Paola Ledezma, Itzel Durán and Alessa Flores are the names of three transgender women murdered in Mexico in the past two weeks. The responsibility for these murders goes beyond those who shot, stabbed and strangled them. We are complicit as a society. At least 265 trans people have been killed in Mexico since 1995. And we should take responsibility.
According to the Inter-American Commission on Human Rights, hate crimes are directed at specific groups, have a symbolic impact and take place in a permissive social context.

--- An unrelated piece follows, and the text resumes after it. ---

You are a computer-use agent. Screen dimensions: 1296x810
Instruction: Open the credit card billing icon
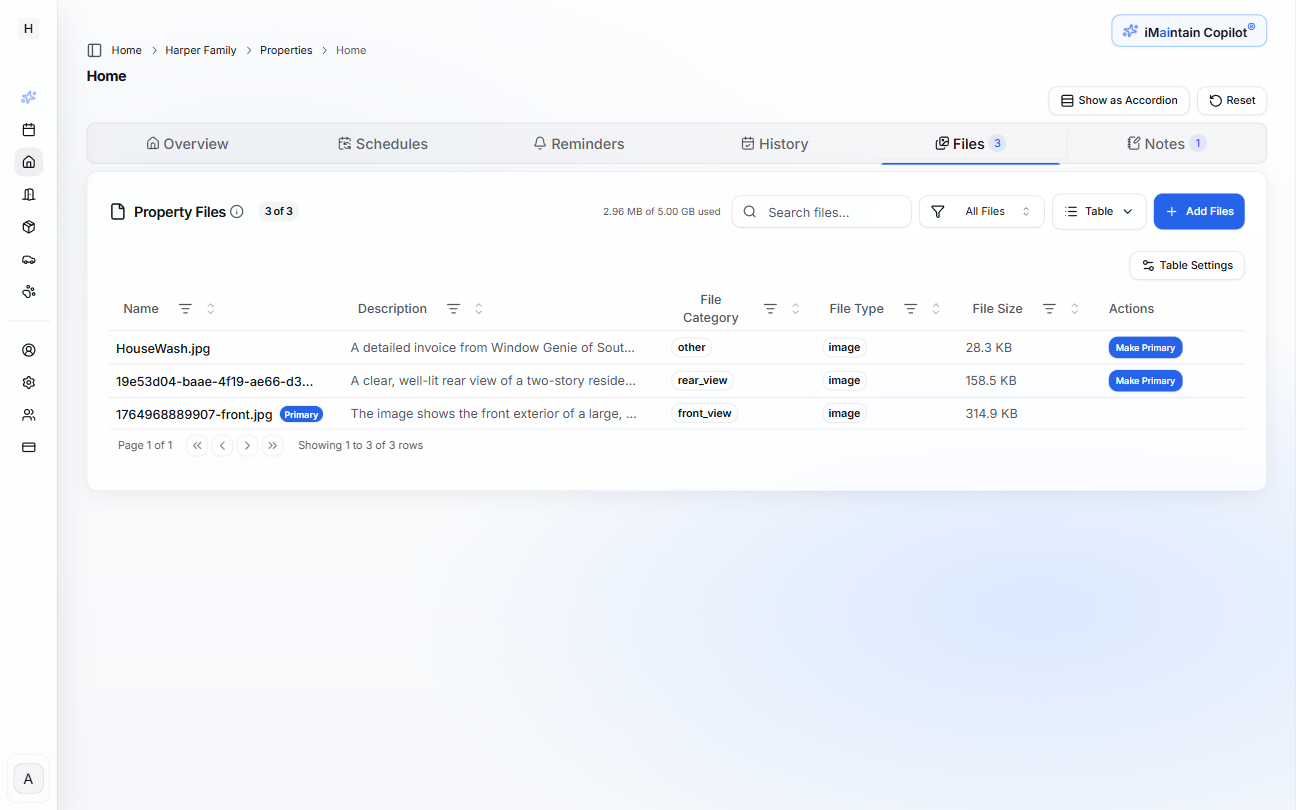(29, 447)
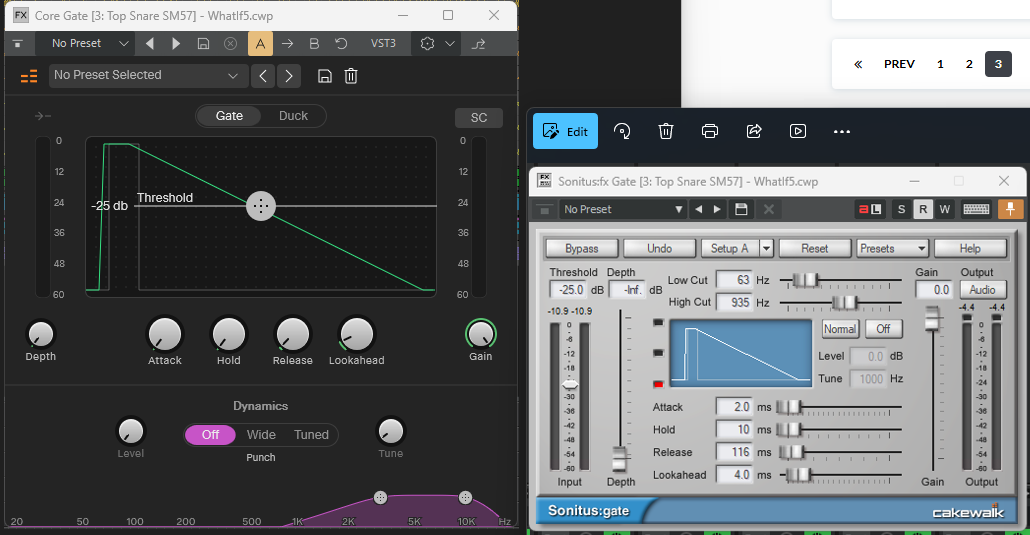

Those who commit acts of violence against trans women intend to punish them for having identities and bodies that differ from what we have traditionally been told about what it means to be a man or a woman.
The murders of Paola, Itzel and Alessa impact all trans women: They are tragic reminders that trans women in Mexico run the risk of being murdered even before turning 35. Such incidents turn us into accomplices. Why does Paola’s coffin need to block traffic to remind us that the lives of trans people matter?
Read the rest at The Huffington Post | Español
Related: Second Trans Youth Found Murdered in Mexico City in October (El Universal)
Related: Lap Dancing for the Cartels: Sex Work and Survival on Mexico's Streets (The Daily Beast)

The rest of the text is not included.